Le durcissement de la manière dont les bénéficiaires d’aides sociales sont traités est un facteur du non recours aux aides

Il est très probable que le durcissement de la manière dont les bénéficiaires d’aides sociales sont traités est un facteur du non recours aux aides. Des personnes abandonnent les démarches pour éviter cette stigmatisation.

Il est aussi intéressant de noter une tendance à un rigorisme grandissant. Aujourd’hui, on va considérer comme fraude des pratiques qui étaient tolérées ou qui n’étaient pas considérées comme étant de la fraude, il y a encore une vingtaine d’années.

C’est-à-dire ?

Il y a un élargissement de la notion de fraude qui s’applique de manière beaucoup plus large. Un certain nombre d’allocataires sont présumés coupables. Une erreur qui est au bénéfice de l’allocataire va systématiquement être considérées comme une présomption de fraude alors qu’il peut y avoir des tas d’erreurs de bonne foi.

On est au maximum de ces différentes sanctions, avec une conception de la fraude considérablement élargie 

Les dépôts de plainte sont maintenant systématiques à partir d’un certain montant. Six mois de trop perçu peuvent représenter une fraude passible d’une sanction pénale. Historiquement, on est au maximum de ces différentes sanctions, avec une conception de la fraude considérablement élargie.

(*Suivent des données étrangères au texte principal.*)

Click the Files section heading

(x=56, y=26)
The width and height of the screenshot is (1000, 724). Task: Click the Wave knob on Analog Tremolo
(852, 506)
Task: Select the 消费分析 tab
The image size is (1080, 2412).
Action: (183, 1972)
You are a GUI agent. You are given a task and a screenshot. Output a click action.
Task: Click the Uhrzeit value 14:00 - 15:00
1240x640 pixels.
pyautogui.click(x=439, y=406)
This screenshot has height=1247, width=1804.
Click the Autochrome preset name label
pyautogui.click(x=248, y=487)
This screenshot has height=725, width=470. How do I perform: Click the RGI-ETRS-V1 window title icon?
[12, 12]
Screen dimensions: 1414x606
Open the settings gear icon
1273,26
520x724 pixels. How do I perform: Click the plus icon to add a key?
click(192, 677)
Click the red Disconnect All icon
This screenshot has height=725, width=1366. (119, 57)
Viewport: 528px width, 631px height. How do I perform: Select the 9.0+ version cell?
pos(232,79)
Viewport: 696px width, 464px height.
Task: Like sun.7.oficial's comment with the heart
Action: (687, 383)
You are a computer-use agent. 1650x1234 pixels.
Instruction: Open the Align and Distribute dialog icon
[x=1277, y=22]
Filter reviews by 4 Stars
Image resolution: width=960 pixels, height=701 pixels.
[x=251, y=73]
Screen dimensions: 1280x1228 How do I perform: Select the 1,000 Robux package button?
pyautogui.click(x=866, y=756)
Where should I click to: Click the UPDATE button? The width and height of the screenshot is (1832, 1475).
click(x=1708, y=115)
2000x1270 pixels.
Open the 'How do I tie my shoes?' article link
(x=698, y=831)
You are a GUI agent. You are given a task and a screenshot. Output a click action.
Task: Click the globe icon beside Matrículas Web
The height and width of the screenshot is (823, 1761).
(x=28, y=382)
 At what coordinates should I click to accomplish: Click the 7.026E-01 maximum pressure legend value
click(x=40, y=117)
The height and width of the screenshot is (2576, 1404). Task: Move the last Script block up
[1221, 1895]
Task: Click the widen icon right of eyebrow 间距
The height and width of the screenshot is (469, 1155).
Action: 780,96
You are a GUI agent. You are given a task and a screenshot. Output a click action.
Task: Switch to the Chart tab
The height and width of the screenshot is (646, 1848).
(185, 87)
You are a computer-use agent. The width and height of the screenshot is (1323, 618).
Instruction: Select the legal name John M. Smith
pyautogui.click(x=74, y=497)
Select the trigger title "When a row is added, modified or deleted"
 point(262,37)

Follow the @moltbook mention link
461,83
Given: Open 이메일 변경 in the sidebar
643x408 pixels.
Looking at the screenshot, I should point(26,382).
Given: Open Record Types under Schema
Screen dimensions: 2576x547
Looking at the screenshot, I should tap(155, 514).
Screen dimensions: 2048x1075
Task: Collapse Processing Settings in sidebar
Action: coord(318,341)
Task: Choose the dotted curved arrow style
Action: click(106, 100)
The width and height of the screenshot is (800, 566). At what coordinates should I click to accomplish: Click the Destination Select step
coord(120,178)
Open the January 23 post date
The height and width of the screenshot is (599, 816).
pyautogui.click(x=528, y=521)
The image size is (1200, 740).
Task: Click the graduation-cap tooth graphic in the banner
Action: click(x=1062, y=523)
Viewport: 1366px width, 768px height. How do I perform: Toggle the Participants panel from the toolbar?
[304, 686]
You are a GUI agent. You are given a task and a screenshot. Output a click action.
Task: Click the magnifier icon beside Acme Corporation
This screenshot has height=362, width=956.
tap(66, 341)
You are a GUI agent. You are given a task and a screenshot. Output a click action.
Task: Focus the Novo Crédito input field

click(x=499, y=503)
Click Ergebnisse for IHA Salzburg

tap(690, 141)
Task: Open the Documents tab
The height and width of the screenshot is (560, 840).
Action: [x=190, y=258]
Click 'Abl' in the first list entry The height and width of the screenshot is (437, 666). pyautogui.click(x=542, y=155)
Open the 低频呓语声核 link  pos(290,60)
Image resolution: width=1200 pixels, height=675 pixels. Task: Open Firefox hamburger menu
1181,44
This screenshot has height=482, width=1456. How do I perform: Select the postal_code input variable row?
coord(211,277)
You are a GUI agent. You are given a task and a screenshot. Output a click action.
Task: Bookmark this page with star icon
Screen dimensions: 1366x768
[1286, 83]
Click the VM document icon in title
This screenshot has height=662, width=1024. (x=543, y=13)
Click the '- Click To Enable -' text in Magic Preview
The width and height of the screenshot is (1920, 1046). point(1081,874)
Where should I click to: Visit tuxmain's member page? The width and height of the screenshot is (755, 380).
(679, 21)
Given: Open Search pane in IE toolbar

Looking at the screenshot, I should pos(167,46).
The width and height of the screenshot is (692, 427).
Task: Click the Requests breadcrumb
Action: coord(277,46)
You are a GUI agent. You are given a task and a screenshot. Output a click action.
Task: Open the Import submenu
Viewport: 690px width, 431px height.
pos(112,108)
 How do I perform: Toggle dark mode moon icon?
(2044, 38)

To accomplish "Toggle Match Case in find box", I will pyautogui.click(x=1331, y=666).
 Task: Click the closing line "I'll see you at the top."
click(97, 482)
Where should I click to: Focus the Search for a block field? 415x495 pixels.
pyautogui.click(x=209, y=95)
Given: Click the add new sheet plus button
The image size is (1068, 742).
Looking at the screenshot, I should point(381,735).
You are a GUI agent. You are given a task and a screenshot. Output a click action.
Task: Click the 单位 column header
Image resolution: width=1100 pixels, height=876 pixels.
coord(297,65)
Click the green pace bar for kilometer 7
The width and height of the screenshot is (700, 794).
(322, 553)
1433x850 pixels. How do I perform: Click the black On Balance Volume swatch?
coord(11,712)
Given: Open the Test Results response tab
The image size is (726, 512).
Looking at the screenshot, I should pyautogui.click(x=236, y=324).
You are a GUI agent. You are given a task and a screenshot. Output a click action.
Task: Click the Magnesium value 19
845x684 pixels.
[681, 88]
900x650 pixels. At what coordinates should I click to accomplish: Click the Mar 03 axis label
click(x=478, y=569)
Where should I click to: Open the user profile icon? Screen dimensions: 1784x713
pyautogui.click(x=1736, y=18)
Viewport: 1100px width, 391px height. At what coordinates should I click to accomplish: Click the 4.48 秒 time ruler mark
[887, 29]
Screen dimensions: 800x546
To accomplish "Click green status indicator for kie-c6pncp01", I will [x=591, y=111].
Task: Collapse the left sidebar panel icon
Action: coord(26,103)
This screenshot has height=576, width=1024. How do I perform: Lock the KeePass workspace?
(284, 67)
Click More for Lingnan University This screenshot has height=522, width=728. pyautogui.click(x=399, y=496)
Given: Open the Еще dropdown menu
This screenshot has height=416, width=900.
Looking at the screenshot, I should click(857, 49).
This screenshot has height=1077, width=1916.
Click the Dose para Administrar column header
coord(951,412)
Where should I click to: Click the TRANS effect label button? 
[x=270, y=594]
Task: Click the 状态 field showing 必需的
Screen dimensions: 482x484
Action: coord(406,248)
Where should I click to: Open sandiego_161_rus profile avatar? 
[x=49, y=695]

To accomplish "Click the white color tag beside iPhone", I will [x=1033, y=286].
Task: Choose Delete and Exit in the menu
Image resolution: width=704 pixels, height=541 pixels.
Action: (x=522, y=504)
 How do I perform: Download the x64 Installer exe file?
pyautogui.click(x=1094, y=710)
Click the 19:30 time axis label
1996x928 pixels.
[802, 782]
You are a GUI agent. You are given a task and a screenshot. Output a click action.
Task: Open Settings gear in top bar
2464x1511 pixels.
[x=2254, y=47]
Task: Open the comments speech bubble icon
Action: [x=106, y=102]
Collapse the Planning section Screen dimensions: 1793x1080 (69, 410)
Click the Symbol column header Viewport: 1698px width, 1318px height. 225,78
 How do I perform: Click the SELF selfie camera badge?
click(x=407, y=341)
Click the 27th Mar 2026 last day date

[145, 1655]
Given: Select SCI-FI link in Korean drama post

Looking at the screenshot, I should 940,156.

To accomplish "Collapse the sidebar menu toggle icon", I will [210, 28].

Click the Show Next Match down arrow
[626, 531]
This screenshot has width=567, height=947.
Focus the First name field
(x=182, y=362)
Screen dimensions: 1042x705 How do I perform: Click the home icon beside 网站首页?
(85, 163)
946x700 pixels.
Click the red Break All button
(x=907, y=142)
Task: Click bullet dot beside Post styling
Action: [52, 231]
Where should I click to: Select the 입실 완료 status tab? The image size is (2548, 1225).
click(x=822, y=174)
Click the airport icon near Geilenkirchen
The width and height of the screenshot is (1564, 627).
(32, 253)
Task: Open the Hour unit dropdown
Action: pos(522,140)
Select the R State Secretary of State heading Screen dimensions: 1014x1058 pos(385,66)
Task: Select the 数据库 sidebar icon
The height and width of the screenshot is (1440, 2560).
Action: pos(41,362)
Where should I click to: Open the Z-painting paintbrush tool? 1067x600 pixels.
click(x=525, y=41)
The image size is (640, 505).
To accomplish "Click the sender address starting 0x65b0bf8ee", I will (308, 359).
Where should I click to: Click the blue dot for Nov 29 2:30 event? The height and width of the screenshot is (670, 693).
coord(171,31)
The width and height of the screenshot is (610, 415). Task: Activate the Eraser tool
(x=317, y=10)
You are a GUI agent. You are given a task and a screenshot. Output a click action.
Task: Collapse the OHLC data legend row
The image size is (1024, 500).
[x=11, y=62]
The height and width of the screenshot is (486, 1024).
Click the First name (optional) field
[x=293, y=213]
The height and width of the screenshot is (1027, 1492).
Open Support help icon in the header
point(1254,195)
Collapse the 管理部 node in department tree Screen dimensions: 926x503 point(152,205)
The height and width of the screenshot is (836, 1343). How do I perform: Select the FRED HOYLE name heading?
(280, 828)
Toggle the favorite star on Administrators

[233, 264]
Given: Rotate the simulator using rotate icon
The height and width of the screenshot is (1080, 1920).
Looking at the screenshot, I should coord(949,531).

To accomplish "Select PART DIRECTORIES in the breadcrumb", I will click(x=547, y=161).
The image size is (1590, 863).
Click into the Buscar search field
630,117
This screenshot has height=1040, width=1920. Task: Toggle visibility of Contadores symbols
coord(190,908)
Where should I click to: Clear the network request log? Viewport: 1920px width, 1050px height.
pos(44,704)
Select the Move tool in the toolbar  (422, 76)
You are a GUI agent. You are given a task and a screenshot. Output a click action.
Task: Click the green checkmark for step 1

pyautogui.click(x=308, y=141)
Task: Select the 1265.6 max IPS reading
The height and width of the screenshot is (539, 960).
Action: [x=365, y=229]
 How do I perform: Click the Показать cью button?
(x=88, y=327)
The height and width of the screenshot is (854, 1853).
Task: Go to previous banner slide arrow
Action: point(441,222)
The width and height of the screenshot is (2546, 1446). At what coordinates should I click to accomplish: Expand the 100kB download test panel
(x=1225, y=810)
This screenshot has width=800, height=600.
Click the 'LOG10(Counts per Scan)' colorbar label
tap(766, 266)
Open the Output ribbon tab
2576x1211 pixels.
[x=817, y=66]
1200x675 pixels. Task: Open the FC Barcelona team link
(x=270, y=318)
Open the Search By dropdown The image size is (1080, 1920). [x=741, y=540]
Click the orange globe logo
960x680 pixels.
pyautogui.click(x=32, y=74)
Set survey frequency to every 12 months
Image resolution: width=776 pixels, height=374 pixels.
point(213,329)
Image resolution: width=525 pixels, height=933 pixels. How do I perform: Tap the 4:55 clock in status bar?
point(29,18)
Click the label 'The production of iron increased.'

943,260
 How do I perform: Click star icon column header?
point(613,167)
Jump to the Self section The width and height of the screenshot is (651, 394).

Il y a une judiciarisation du traitement de ces situations, auxquelles s’ajoutent les pénalités administratives, la suppression des allocations, les demandes de remboursement. Une tendance n’est pas sans rappeler celle à la criminalisation de la pauvreté aux États-Unis, mais les formes et l’intensité qu’elle revêt sont incomparables dans les deux pays.